■ Passage provided
Analytics and Visualization for Big Data Chip Analysis
by Tom Dillinger on 08-28-2018 at 12:00 pm

Designers require comprehensive logical, physical, and electrical models to interpret the results of full-chip power noise and electromigration analysis flows, and subsequently deduce the appropriate design updates to address any analysis issues. These models include: LEF, DEF, Liberty library models (including detailed CCS-based behavior), SPEF/DSPF, VCD/FSDB, etc. – the size of the complete chip dataset for analytics in current process nodes could easily exceed 3TB. Thus, the power distribution network (PDN) analysis for I*R voltage drop and current densities needs to be partitioned across computation cores.

Further, the simulation vector-based analysis (of multiple operating scenarios) to evaluate dynamic voltage drop (DvD) necessitates high throughput. As a result, elastically scalable computation across a large number of (multi-core) servers is required. Two years ago, ANSYS addressed the demand for computational resource associated with very large multiphysics simulation problems with the announcement of their SeaScape architecture (link).

Some Background on Big Data

Big data is used to:

  • Drive search engines, such as Google Search.
  • Drive recommendation engines, such as Amazon and Netflix (“you might like this movie”).
  • Drive real-time analytics, like Twitter’s “what’s trending”.
  • Significantly reduce storage costs — e.g. MapR’s NFS compliant “Big Data” storage system.

Big data systems require a key new concept. Keep all available data, as you never know what questions you’ll later ask. All big data systems share these common traits:

  • Data is broken into many small pieces called “shards”.
  • Shards are stored and distributed across many smaller cheap disks.
  • These cheap disks exist on cheap Linux machines. (Cheap == low memory, consumer-grade disks and CPU’s.)
  • Shards can be stored redundantly across multiple disks, to build resiliency. (Cheap disks and cheap computers have higher failure rates.)

Big Data software (like Hadoop) use simple, powerful techniques so the data and compute are massively parallel.

  • MapReduce is used to take any serial algorithm and make it massively parallel. (see Footnote [1])
  • In-memory caching of data is used to make iterative algorithms fast.
  • Machine learning packages run natively on these architectures. (see MLlib, http://spark.apache.org/mllib)

ANSYS SeaScape is modeled after the same big data architectures used in today’s internet operations, but purpose-built for EDA. It allows large amounts of data to be efficiently processed across thousands of cores and machines, delivering the ability to scale linearly in capacity and performance.

■ Requirement
Copy the stretch of the big data chip analysis article from "Big data is" through "disks and CPU’s.)" word for word.

■ Information supplied
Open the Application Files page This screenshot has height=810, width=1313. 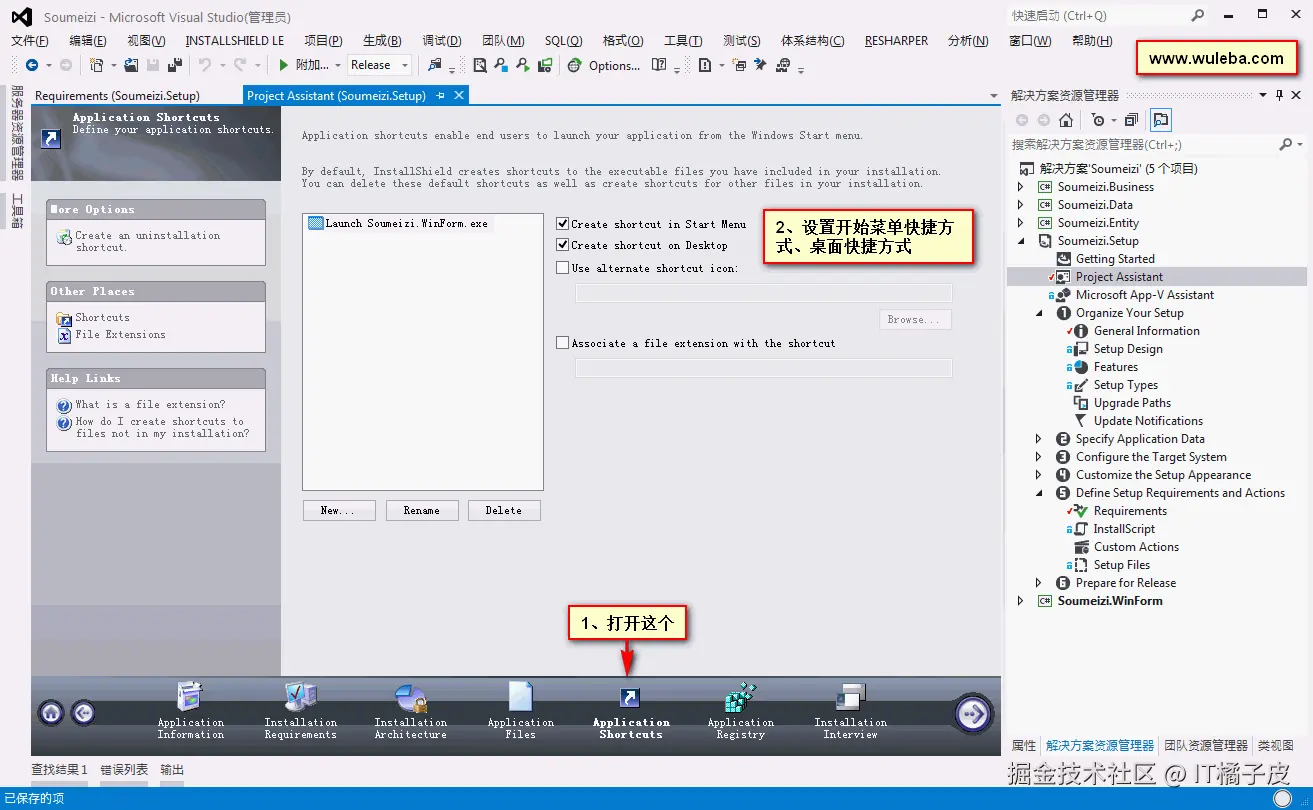tap(519, 710)
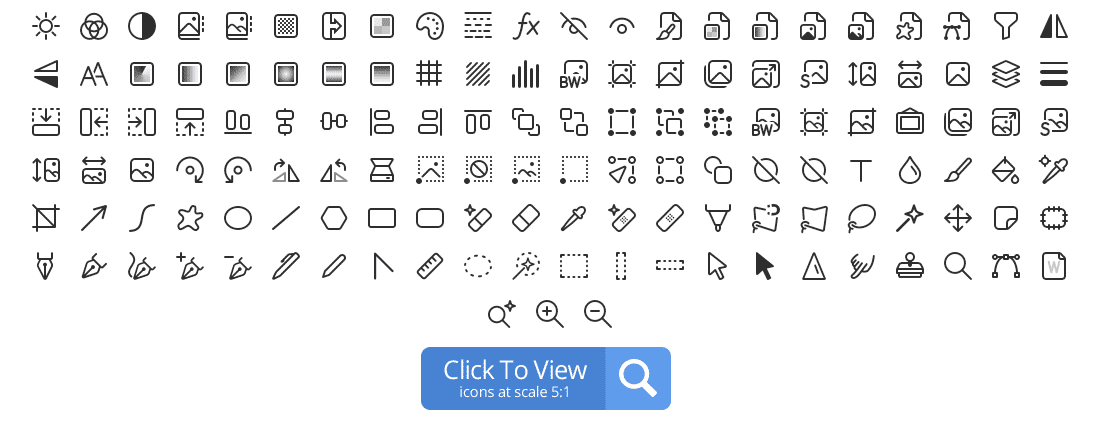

■ Answer to this exercise
Big data is used to:

  • Drive search engines, such as Google Search.
  • Drive recommendation engines, such as Amazon and Netflix (“you might like this movie”).
  • Drive real-time analytics, like Twitter’s “what’s trending”.
  • Significantly reduce storage costs — e.g. MapR’s NFS compliant “Big Data” storage system.

Big data systems require a key new concept. Keep all available data, as you never know what questions you’ll later ask. All big data systems share these common traits:

  • Data is broken into many small pieces called “shards”.
  • Shards are stored and distributed across many smaller cheap disks.
  • These cheap disks exist on cheap Linux machines. (Cheap == low memory, consumer-grade disks and CPU’s.)